▶ _Exercise aim_
Because the material must match the original, reproduce every line of it exactly.

--- Supplied records ---

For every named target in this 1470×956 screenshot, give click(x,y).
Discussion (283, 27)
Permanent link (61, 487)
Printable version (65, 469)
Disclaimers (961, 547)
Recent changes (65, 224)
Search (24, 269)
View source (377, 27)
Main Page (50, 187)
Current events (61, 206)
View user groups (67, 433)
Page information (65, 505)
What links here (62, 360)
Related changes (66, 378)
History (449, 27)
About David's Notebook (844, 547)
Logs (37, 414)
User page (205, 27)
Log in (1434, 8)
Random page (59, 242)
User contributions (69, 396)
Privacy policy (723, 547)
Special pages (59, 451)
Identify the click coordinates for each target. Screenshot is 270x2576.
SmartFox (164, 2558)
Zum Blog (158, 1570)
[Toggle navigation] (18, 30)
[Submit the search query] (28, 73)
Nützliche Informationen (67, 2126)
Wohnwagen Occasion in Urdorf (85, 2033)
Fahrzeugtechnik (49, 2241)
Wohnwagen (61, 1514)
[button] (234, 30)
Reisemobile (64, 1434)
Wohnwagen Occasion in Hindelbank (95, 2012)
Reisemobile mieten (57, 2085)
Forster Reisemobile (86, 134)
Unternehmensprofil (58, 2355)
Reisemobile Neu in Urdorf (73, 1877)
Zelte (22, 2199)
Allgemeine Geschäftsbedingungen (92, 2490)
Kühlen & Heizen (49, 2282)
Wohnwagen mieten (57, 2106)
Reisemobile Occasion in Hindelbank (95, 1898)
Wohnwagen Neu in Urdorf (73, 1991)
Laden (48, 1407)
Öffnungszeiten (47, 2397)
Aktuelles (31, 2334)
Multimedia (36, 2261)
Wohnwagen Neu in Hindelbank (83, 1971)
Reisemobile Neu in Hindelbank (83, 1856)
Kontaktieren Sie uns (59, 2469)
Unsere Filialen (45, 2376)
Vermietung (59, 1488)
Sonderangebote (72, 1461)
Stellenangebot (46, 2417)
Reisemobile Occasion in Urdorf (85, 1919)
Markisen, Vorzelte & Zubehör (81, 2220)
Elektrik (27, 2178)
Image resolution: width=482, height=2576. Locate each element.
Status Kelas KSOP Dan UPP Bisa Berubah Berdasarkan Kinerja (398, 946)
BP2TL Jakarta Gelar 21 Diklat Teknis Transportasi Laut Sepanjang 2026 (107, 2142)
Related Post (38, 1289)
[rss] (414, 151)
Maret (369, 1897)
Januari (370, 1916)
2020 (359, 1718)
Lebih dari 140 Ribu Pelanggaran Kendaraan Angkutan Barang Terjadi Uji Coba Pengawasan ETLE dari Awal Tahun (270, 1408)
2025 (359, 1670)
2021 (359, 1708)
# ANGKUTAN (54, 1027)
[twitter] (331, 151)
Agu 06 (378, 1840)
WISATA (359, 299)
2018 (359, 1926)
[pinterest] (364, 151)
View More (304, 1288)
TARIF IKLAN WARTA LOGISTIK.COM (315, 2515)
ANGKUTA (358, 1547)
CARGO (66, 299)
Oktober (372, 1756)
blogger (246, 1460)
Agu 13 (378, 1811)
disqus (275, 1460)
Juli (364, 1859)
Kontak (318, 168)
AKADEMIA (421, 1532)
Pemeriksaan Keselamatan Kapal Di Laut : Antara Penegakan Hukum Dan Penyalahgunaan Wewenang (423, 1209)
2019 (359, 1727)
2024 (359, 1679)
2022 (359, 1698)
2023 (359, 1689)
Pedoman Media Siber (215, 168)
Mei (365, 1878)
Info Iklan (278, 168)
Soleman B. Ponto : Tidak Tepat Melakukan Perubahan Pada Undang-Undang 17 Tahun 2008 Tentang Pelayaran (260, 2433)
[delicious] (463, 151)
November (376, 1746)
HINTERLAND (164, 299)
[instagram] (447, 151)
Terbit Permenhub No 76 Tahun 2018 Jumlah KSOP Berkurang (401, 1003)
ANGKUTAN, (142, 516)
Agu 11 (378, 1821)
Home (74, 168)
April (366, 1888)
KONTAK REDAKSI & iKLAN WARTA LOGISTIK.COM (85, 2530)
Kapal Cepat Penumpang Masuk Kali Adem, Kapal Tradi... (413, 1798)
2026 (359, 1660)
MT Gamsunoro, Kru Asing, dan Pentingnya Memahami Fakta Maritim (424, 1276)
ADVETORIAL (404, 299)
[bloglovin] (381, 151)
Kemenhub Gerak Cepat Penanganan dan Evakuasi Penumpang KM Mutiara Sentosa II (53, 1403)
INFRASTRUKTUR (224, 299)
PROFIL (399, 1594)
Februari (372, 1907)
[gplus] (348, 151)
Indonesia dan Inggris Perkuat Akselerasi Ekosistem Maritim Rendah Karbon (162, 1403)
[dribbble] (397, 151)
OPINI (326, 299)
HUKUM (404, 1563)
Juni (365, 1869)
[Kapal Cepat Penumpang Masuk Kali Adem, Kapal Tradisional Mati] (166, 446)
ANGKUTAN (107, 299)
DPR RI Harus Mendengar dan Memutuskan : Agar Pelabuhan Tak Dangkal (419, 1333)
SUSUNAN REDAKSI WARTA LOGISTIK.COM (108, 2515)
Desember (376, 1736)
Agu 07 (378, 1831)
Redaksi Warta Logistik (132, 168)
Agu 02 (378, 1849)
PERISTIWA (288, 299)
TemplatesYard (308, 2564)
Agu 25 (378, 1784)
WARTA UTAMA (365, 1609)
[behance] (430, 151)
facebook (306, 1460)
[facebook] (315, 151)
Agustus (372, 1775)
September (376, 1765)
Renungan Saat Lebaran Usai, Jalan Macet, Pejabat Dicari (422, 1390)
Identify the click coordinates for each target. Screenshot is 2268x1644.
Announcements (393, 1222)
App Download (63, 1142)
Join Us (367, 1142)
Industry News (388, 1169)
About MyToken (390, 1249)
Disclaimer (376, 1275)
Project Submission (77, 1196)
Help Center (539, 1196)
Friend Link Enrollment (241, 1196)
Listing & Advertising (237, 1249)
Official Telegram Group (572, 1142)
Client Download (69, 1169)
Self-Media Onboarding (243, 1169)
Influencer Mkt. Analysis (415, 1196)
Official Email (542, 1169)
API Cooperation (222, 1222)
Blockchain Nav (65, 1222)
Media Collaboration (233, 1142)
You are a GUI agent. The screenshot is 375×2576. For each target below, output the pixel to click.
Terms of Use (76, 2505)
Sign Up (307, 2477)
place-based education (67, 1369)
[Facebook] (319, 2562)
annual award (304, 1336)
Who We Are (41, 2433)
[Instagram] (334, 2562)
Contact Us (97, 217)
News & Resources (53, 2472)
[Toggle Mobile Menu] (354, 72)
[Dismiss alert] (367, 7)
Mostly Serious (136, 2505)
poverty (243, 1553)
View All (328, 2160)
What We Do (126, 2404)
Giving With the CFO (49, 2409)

---

▶ _Written solution_
For every named target in this 1470×956 screenshot, give click(x,y).
Discussion (283, 27)
Permanent link (61, 487)
Printable version (65, 469)
Disclaimers (961, 547)
Recent changes (65, 224)
Search (24, 269)
View source (377, 27)
Main Page (50, 187)
Current events (61, 206)
View user groups (67, 433)
Page information (65, 505)
What links here (62, 360)
Related changes (66, 378)
History (449, 27)
About David's Notebook (844, 547)
Logs (37, 414)
User page (205, 27)
Log in (1434, 8)
Random page (59, 242)
User contributions (69, 396)
Privacy policy (723, 547)
Special pages (59, 451)
Identify the click coordinates for each target. Screenshot is 270x2576.
SmartFox (164, 2558)
Zum Blog (158, 1570)
[Toggle navigation] (18, 30)
[Submit the search query] (28, 73)
Nützliche Informationen (67, 2126)
Wohnwagen Occasion in Urdorf (85, 2033)
Fahrzeugtechnik (49, 2241)
Wohnwagen (61, 1514)
[button] (234, 30)
Reisemobile (64, 1434)
Wohnwagen Occasion in Hindelbank (95, 2012)
Reisemobile mieten (57, 2085)
Forster Reisemobile (86, 134)
Unternehmensprofil (58, 2355)
Reisemobile Neu in Urdorf (73, 1877)
Zelte (22, 2199)
Allgemeine Geschäftsbedingungen (92, 2490)
Kühlen & Heizen (49, 2282)
Wohnwagen mieten (57, 2106)
Reisemobile Occasion in Hindelbank (95, 1898)
Wohnwagen Neu in Urdorf (73, 1991)
Laden (48, 1407)
Öffnungszeiten (47, 2397)
Aktuelles (31, 2334)
Multimedia (36, 2261)
Wohnwagen Neu in Hindelbank (83, 1971)
Reisemobile Neu in Hindelbank (83, 1856)
Kontaktieren Sie uns (59, 2469)
Unsere Filialen (45, 2376)
Vermietung (59, 1488)
Sonderangebote (72, 1461)
Stellenangebot (46, 2417)
Reisemobile Occasion in Urdorf (85, 1919)
Markisen, Vorzelte & Zubehör (81, 2220)
Elektrik (27, 2178)
Image resolution: width=482, height=2576. Locate each element.
Status Kelas KSOP Dan UPP Bisa Berubah Berdasarkan Kinerja (398, 946)
BP2TL Jakarta Gelar 21 Diklat Teknis Transportasi Laut Sepanjang 2026 (107, 2142)
Related Post (38, 1289)
[rss] (414, 151)
Maret (369, 1897)
Januari (370, 1916)
2020 (359, 1718)
Lebih dari 140 Ribu Pelanggaran Kendaraan Angkutan Barang Terjadi Uji Coba Pengawasan ETLE dari Awal Tahun (270, 1408)
2025 (359, 1670)
2021 (359, 1708)
# ANGKUTAN (54, 1027)
[twitter] (331, 151)
Agu 06 (378, 1840)
WISATA (359, 299)
2018 (359, 1926)
[pinterest] (364, 151)
View More (304, 1288)
TARIF IKLAN WARTA LOGISTIK.COM (315, 2515)
ANGKUTA (358, 1547)
CARGO (66, 299)
Oktober (372, 1756)
blogger (246, 1460)
Agu 13 (378, 1811)
disqus (275, 1460)
Juli (364, 1859)
Kontak (318, 168)
AKADEMIA (421, 1532)
Pemeriksaan Keselamatan Kapal Di Laut : Antara Penegakan Hukum Dan Penyalahgunaan Wewenang (423, 1209)
2019 (359, 1727)
2024 (359, 1679)
2022 (359, 1698)
2023 (359, 1689)
Pedoman Media Siber (215, 168)
Mei (365, 1878)
Info Iklan (278, 168)
Soleman B. Ponto : Tidak Tepat Melakukan Perubahan Pada Undang-Undang 17 Tahun 2008 Tentang Pelayaran (260, 2433)
[delicious] (463, 151)
November (376, 1746)
HINTERLAND (164, 299)
[instagram] (447, 151)
Terbit Permenhub No 76 Tahun 2018 Jumlah KSOP Berkurang (401, 1003)
ANGKUTAN, (142, 516)
Agu 11 (378, 1821)
Home (74, 168)
April (366, 1888)
KONTAK REDAKSI & iKLAN WARTA LOGISTIK.COM (85, 2530)
Kapal Cepat Penumpang Masuk Kali Adem, Kapal Tradi... (413, 1798)
2026 (359, 1660)
MT Gamsunoro, Kru Asing, dan Pentingnya Memahami Fakta Maritim (424, 1276)
ADVETORIAL (404, 299)
[bloglovin] (381, 151)
Kemenhub Gerak Cepat Penanganan dan Evakuasi Penumpang KM Mutiara Sentosa II (53, 1403)
INFRASTRUKTUR (224, 299)
PROFIL (399, 1594)
Februari (372, 1907)
[gplus] (348, 151)
Indonesia dan Inggris Perkuat Akselerasi Ekosistem Maritim Rendah Karbon (162, 1403)
[dribbble] (397, 151)
OPINI (326, 299)
HUKUM (404, 1563)
Juni (365, 1869)
[Kapal Cepat Penumpang Masuk Kali Adem, Kapal Tradisional Mati] (166, 446)
ANGKUTAN (107, 299)
DPR RI Harus Mendengar dan Memutuskan : Agar Pelabuhan Tak Dangkal (419, 1333)
SUSUNAN REDAKSI WARTA LOGISTIK.COM (108, 2515)
Desember (376, 1736)
Agu 07 (378, 1831)
Redaksi Warta Logistik (132, 168)
Agu 02 (378, 1849)
PERISTIWA (288, 299)
TemplatesYard (308, 2564)
Agu 25 (378, 1784)
WARTA UTAMA (365, 1609)
[behance] (430, 151)
facebook (306, 1460)
[facebook] (315, 151)
Agustus (372, 1775)
September (376, 1765)
Renungan Saat Lebaran Usai, Jalan Macet, Pejabat Dicari (422, 1390)
Identify the click coordinates for each target. Screenshot is 2268x1644.
Announcements (393, 1222)
App Download (63, 1142)
Join Us (367, 1142)
Industry News (388, 1169)
About MyToken (390, 1249)
Disclaimer (376, 1275)
Project Submission (77, 1196)
Help Center (539, 1196)
Friend Link Enrollment (241, 1196)
Listing & Advertising (237, 1249)
Official Telegram Group (572, 1142)
Client Download (69, 1169)
Self-Media Onboarding (243, 1169)
Influencer Mkt. Analysis (415, 1196)
Official Email (542, 1169)
API Cooperation (222, 1222)
Blockchain Nav (65, 1222)
Media Collaboration (233, 1142)
You are a GUI agent. The screenshot is 375×2576. For each target below, output the pixel to click.
Terms of Use (76, 2505)
Sign Up (307, 2477)
place-based education (67, 1369)
[Facebook] (319, 2562)
annual award (304, 1336)
Who We Are (41, 2433)
[Instagram] (334, 2562)
Contact Us (97, 217)
News & Resources (53, 2472)
[Toggle Mobile Menu] (354, 72)
[Dismiss alert] (367, 7)
Mostly Serious (136, 2505)
poverty (243, 1553)
View All (328, 2160)
What We Do (126, 2404)
Giving With the CFO (49, 2409)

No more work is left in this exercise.